All of the entries need to be printed again exactly; pictures are the only thing to omit.

START DATASET ENTRIES

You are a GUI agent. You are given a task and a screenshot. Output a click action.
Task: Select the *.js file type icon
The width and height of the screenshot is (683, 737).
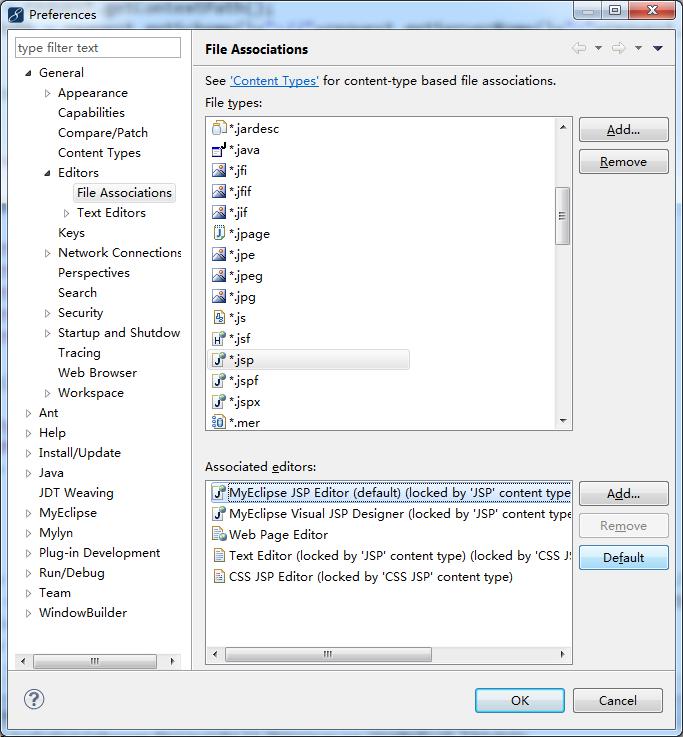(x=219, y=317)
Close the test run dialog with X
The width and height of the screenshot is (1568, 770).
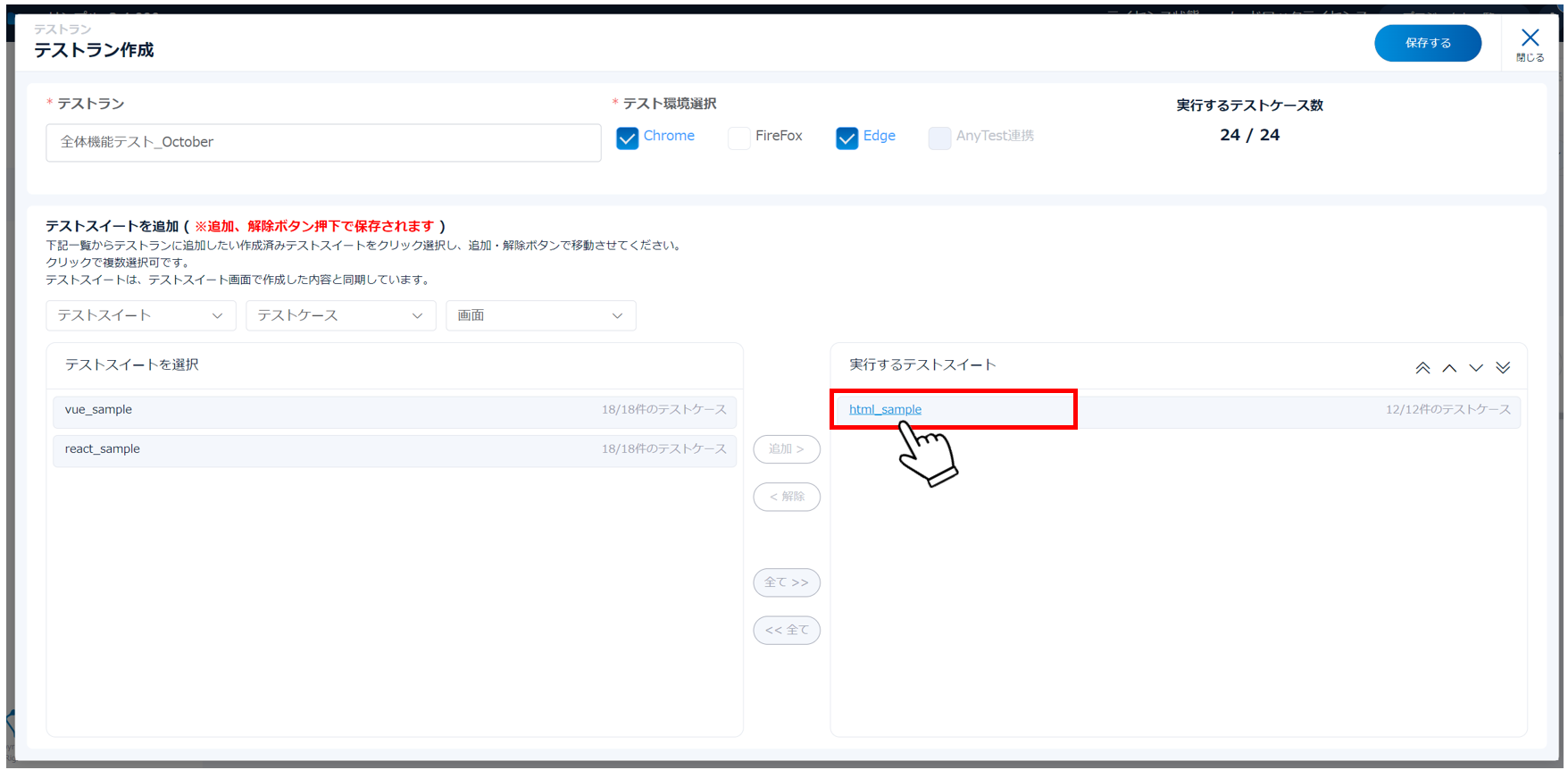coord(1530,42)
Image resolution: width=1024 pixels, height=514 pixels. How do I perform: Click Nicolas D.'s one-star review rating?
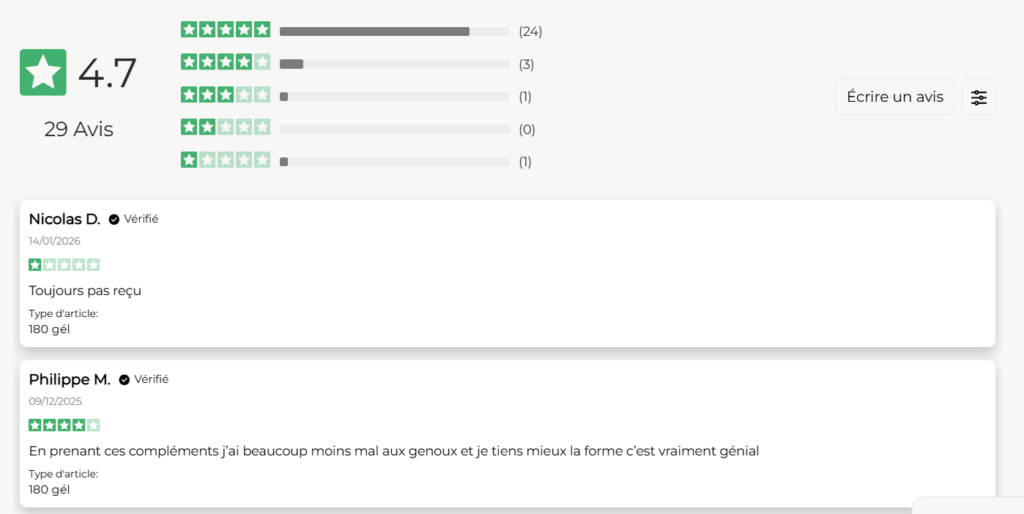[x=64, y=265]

END DATASET ENTRIES

§ **WRITTEN SOLUTION**:
You are a GUI agent. You are given a task and a screenshot. Output a click action.
Task: Select the *.js file type icon
The width and height of the screenshot is (683, 737).
(x=219, y=317)
Close the test run dialog with X
The width and height of the screenshot is (1568, 770).
coord(1530,42)
Image resolution: width=1024 pixels, height=514 pixels. How do I perform: Click Nicolas D.'s one-star review rating?
[x=64, y=265]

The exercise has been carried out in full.